The research identified underlying structural hurdles that Ugandan youth aged 12-30 face, such as power relations associated with gender and age, legal restraints and socio-political and socio-cultural issues. These challenges go well beyond pre-conceived factors for launching youth savings accounts. Financial institutions seeking to do so, it adds, must collaborate with multiple geographic regions, departments and institutions, including the bodies that govern them.
A host of opportunities for tech-driven, pro-youth outreach and tools may work. Mobile phones are such an important tool that should not be underestimated. Led by innovation that is cost-effective and based on existing structures and are achievable for financial institutions youth may become formally included. Online banking, for example, through remote and secure registration is a promising path for this demographic. A mobile banking app, designed based on input from its users, has the best possibilities of being successful.
Report Case Study Bears Fruit: Youth Save savings account
Based on findings of the research, PBU aims to position itself among youth as a bank that welcomes them in and empowers them to save. The research is bearing fruit, as PBU plans to launch YouthSave – a customer-centric youth savings account. The account looks to target youth between the ages of 12 and 35 and is foreseen to incorporate a target savings initiative and a set of technological interfaces. Those interfaces include an initial UGX5,000 (US$1.14) opening deposit, no monthly charges, remote account opening, internet and phone banking as well as customized youth customer e-mail, WhatsApp and phone helplines.
More on the publication and study methodology
The report is based on a study done in partnership with WSBI member PBU from May till September 2015 and with 120 youth aged 12-30, 61 parents or guardians, mobile money agents and PBU staff in Mbarara, Western Uganda.
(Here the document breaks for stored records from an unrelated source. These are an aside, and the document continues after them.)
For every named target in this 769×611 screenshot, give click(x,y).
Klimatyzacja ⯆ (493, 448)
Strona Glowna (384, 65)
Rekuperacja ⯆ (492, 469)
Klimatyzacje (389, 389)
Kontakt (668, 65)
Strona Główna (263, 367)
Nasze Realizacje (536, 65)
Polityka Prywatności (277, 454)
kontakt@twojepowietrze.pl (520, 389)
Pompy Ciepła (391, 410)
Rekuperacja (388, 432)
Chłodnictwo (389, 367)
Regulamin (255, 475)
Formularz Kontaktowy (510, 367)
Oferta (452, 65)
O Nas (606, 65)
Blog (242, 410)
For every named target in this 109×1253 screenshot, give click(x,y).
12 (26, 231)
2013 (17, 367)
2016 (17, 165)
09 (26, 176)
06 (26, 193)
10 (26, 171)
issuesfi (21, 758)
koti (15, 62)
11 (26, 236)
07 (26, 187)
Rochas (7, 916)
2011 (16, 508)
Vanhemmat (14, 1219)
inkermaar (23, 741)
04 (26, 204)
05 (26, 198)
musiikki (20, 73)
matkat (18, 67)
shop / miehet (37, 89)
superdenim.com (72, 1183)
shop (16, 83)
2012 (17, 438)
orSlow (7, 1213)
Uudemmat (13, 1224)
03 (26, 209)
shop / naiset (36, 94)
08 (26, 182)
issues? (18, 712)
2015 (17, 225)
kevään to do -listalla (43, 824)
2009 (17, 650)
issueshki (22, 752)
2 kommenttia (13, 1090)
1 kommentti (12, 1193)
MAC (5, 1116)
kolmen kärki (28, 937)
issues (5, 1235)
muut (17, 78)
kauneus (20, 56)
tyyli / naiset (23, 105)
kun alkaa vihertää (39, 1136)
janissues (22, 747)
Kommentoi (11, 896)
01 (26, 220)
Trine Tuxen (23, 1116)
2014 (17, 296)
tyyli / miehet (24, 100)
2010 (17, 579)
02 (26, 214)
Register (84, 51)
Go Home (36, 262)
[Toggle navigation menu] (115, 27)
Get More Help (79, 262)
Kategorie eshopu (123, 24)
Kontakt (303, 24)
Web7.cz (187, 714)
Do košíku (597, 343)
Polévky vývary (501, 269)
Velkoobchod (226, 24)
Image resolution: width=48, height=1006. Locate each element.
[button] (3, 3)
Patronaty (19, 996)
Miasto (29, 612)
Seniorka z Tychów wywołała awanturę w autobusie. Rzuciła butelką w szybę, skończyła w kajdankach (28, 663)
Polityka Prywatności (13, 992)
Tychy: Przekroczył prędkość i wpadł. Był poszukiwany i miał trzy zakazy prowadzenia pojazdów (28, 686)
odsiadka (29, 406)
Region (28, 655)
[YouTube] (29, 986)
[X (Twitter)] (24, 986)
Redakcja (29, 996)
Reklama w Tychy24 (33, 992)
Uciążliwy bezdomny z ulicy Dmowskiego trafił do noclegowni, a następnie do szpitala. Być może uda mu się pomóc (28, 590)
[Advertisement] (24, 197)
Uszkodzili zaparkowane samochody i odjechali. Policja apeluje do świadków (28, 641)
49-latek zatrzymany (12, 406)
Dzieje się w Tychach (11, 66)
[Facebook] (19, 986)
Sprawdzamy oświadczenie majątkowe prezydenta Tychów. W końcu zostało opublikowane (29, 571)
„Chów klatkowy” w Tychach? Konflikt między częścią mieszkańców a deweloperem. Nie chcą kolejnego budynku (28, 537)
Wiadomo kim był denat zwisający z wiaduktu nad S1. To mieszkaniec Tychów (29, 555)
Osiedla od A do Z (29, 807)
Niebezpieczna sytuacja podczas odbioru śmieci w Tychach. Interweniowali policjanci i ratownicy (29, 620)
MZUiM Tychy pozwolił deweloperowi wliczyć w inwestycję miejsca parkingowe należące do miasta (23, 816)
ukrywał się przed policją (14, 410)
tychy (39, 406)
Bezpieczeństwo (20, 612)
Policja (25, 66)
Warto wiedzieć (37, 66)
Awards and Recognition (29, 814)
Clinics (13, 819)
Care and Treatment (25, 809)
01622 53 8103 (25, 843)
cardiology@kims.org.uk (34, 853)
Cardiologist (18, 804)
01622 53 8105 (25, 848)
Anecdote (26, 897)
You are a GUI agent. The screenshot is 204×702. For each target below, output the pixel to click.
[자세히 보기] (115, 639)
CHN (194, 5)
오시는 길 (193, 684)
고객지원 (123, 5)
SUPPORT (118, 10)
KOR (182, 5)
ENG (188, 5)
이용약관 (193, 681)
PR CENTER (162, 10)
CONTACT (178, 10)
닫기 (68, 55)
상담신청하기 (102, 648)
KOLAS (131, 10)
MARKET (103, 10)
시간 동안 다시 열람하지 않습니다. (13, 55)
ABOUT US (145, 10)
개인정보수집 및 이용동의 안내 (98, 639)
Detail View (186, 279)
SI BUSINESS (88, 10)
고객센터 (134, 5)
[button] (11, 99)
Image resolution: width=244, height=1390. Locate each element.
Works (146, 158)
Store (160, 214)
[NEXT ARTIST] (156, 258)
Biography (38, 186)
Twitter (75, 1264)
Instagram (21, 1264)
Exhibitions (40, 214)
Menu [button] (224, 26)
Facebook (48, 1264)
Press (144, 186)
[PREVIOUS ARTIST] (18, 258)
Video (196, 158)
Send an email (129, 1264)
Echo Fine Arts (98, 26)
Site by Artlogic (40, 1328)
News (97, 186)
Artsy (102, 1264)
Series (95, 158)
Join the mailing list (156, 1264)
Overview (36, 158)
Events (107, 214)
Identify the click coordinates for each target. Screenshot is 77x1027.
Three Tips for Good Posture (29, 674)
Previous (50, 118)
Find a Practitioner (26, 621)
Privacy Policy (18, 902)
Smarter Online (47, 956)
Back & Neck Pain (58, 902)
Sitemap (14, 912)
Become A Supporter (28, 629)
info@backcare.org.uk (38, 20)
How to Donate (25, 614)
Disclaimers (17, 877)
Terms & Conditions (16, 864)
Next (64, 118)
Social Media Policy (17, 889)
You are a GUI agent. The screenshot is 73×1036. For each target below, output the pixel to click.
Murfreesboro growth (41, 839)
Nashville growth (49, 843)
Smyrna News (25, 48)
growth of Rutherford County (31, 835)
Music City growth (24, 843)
The study looked to (i) expand on the PBU’s existing Youth and Student Savings Accounts, (ii) explore youth’s financial needs vis-à-vis saving and (iii) co-create a technological platform to be part of the new PBU youth savings account.
The main methodology employed was participatory, which allowed youth to combine their knowledge and experiences in an attempt to reach the study’s objectives. The quantitative phase of the study incorporated a 10-week diary study supported by weekly follow-ups. The gender perspective was incorporated throughout the study, including gender in finance and gender in technology. The aim of this publication is to reflect on the challenges and opportunities for financial institutions seeking pro-youth outreach. Challenges of pro-youth outreach include legal constraints, operational constraints and working with MNOs. Opportunities for pro-youth outreach include building on and supporting existing savings behaviour, reaching out to youth by mobile phones and seeking gender equal financial inclusion.